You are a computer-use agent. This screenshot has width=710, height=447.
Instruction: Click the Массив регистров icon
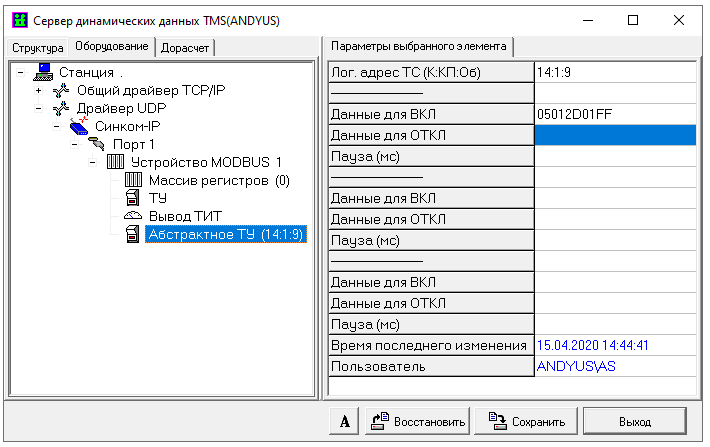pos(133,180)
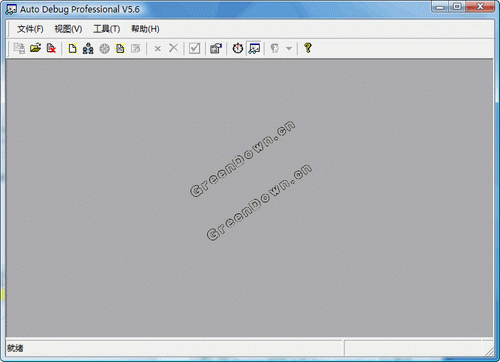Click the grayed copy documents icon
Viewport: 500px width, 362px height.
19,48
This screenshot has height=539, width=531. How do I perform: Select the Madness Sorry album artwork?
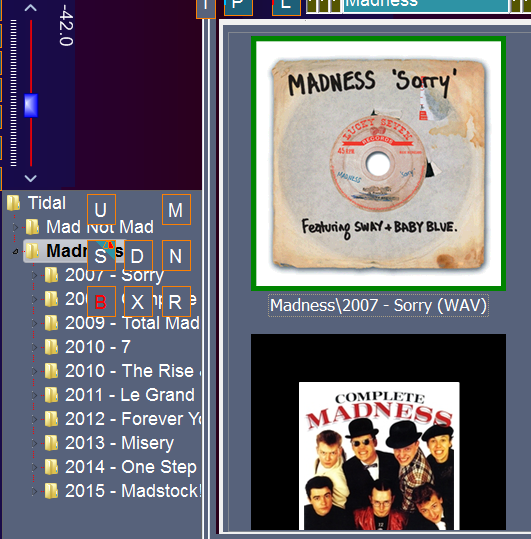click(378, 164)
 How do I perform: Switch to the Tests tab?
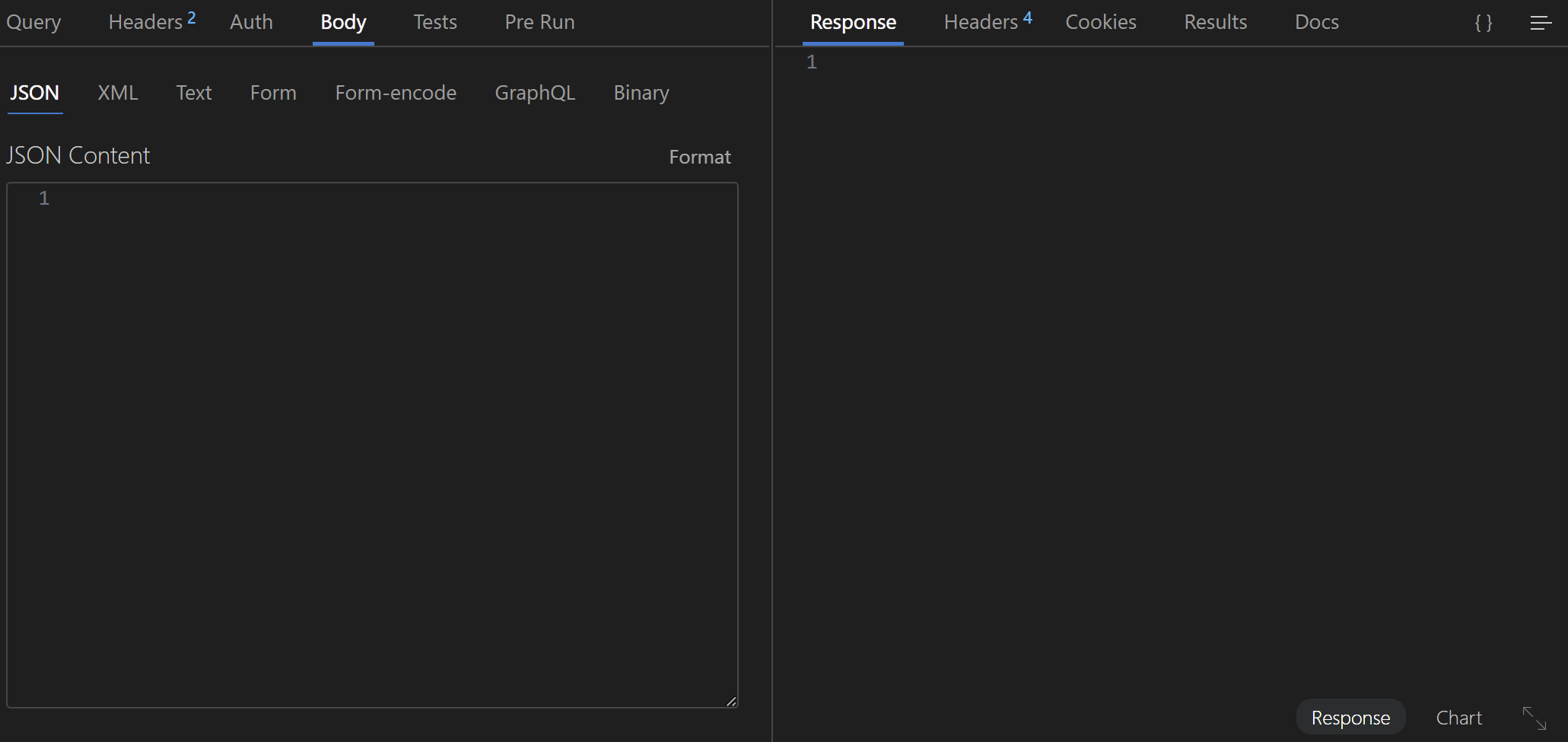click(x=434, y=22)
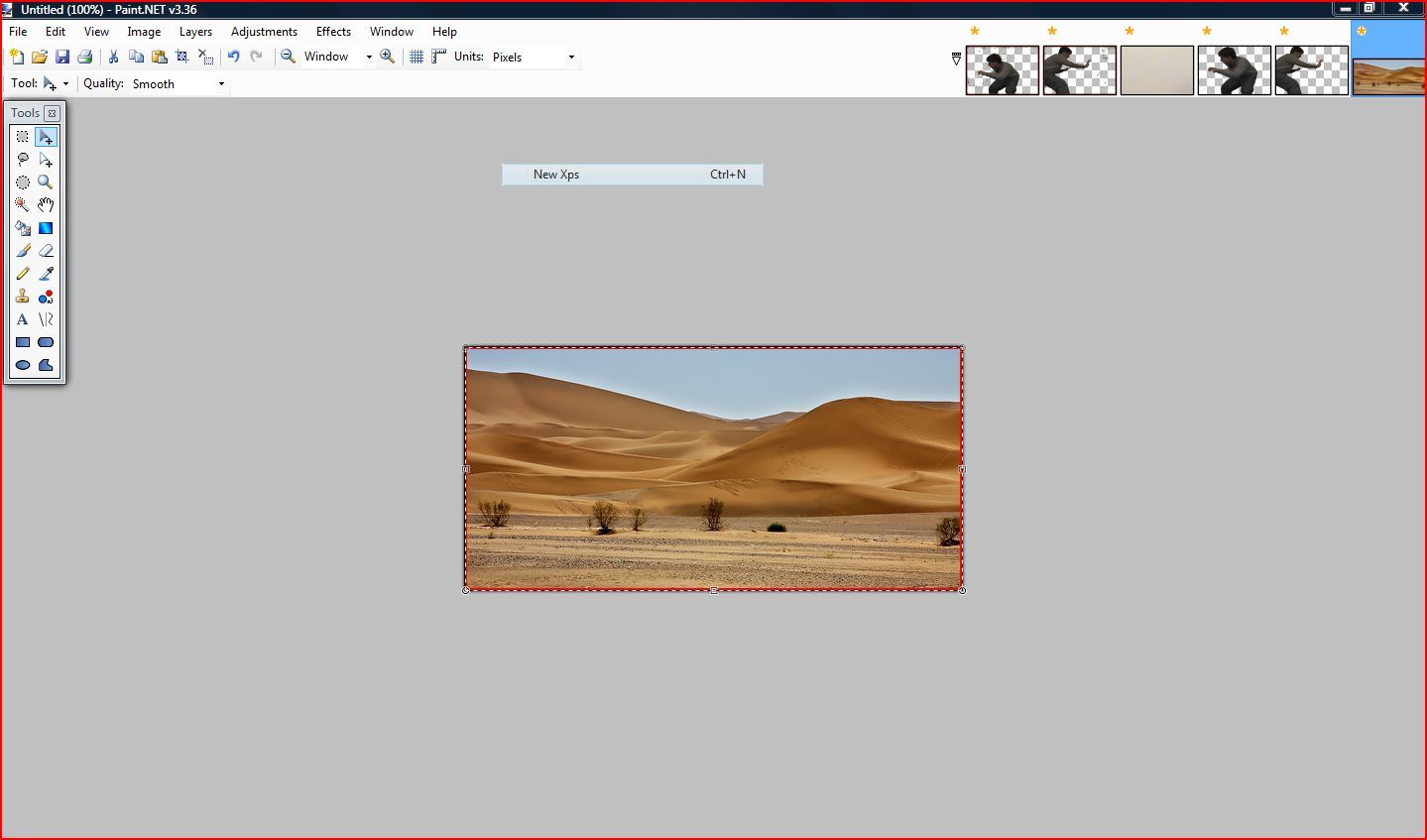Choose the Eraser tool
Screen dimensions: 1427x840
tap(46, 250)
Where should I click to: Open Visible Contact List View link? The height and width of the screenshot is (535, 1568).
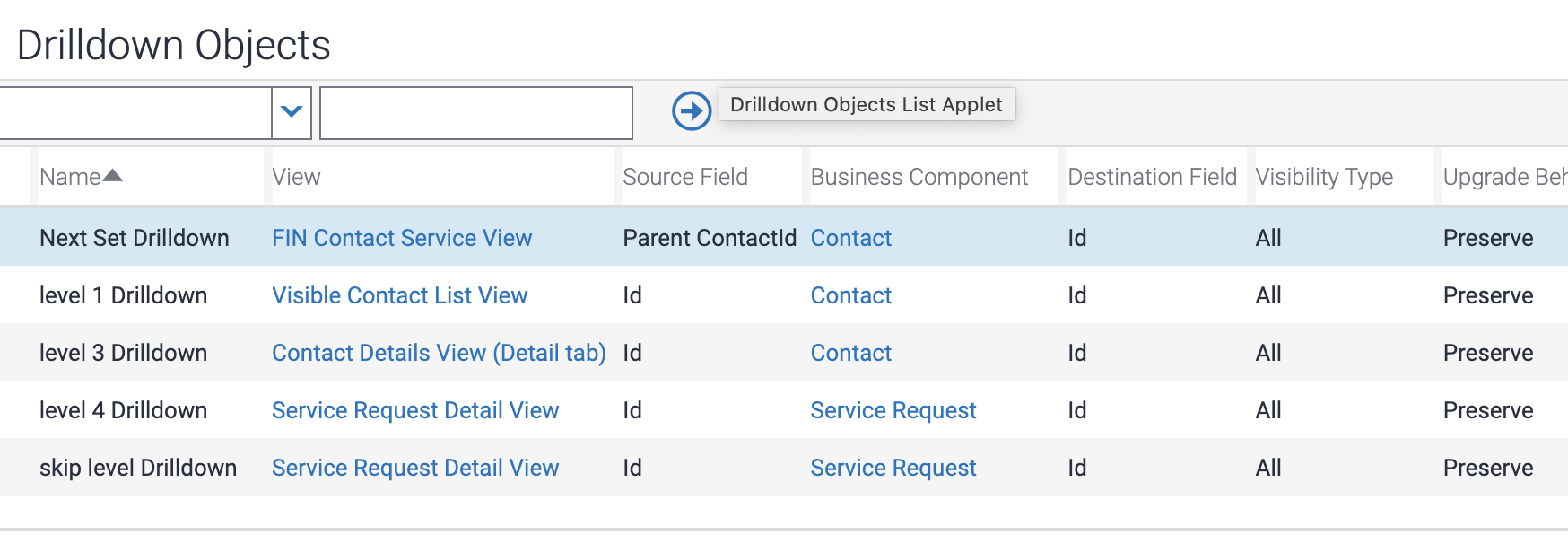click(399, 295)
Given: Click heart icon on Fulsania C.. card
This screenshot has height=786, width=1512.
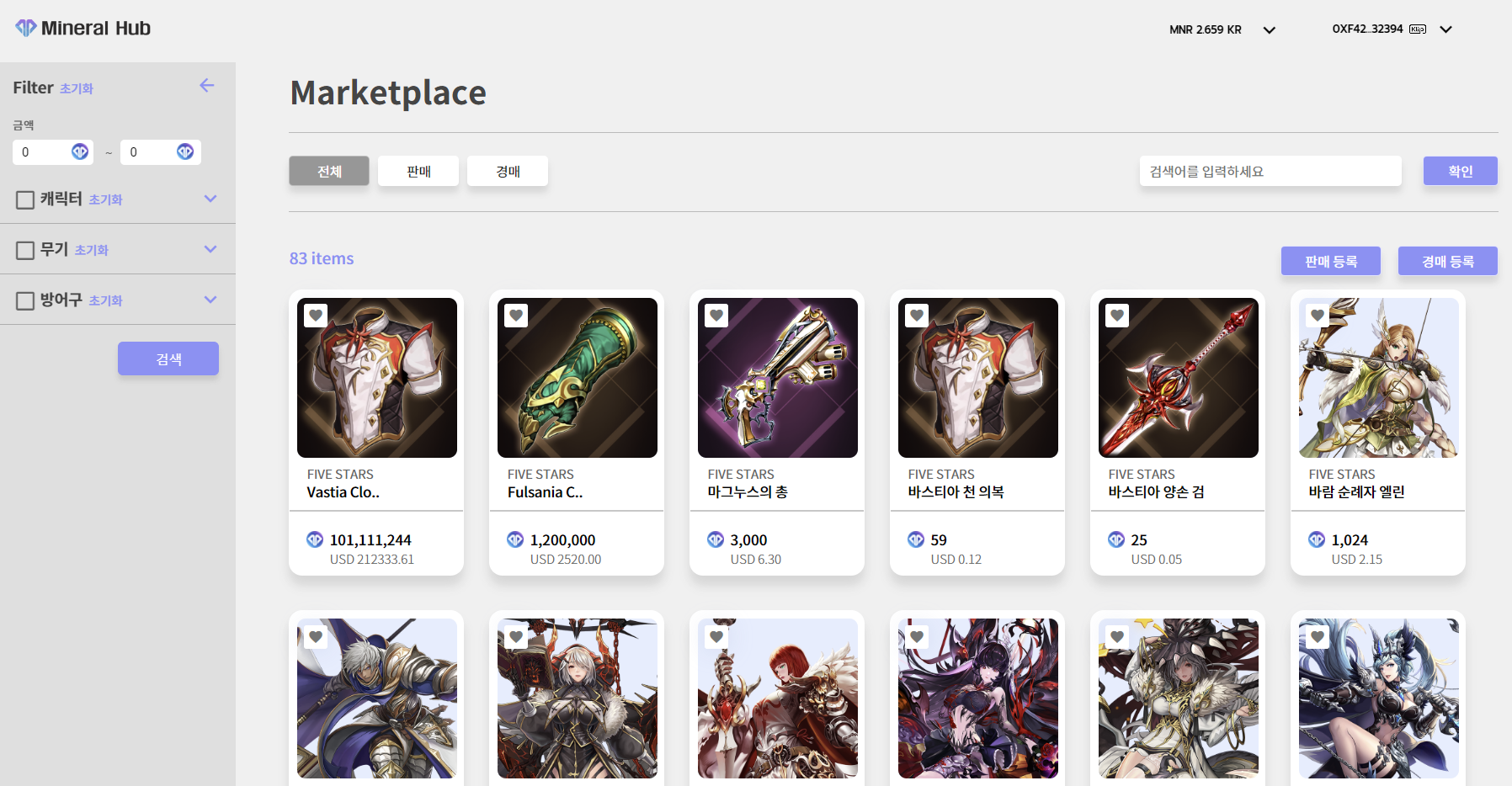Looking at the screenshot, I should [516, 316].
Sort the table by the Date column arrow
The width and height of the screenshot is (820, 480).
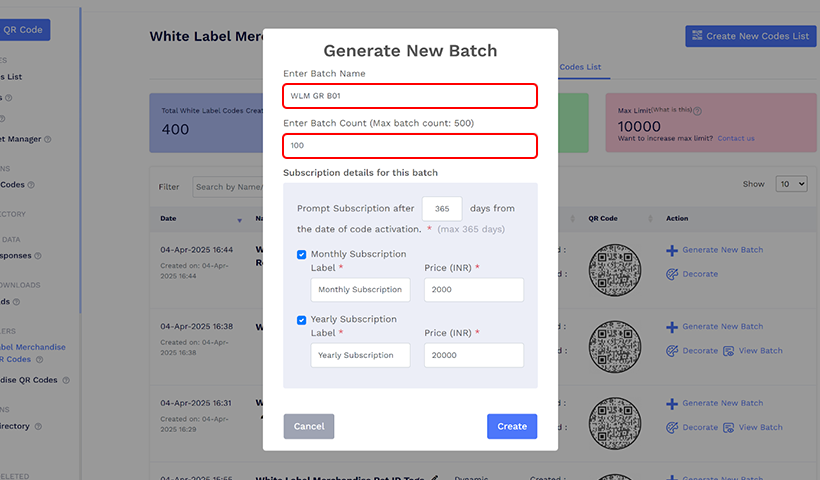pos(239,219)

TASK BRIEF: Retype the rows exactly, starting with the first line and ending with the line that contains "click(378, 164)", including both of those lines. Leave the pictures out of your answer.

THE SOLUTION:
You are a computer-use agent. This screenshot has width=710, height=447.
Instruction: Click the Массив регистров icon
pos(133,180)
Click the grayed copy documents icon
Viewport: 500px width, 362px height.
19,48
This screenshot has height=539, width=531. How do I perform: Select the Madness Sorry album artwork?
click(378, 164)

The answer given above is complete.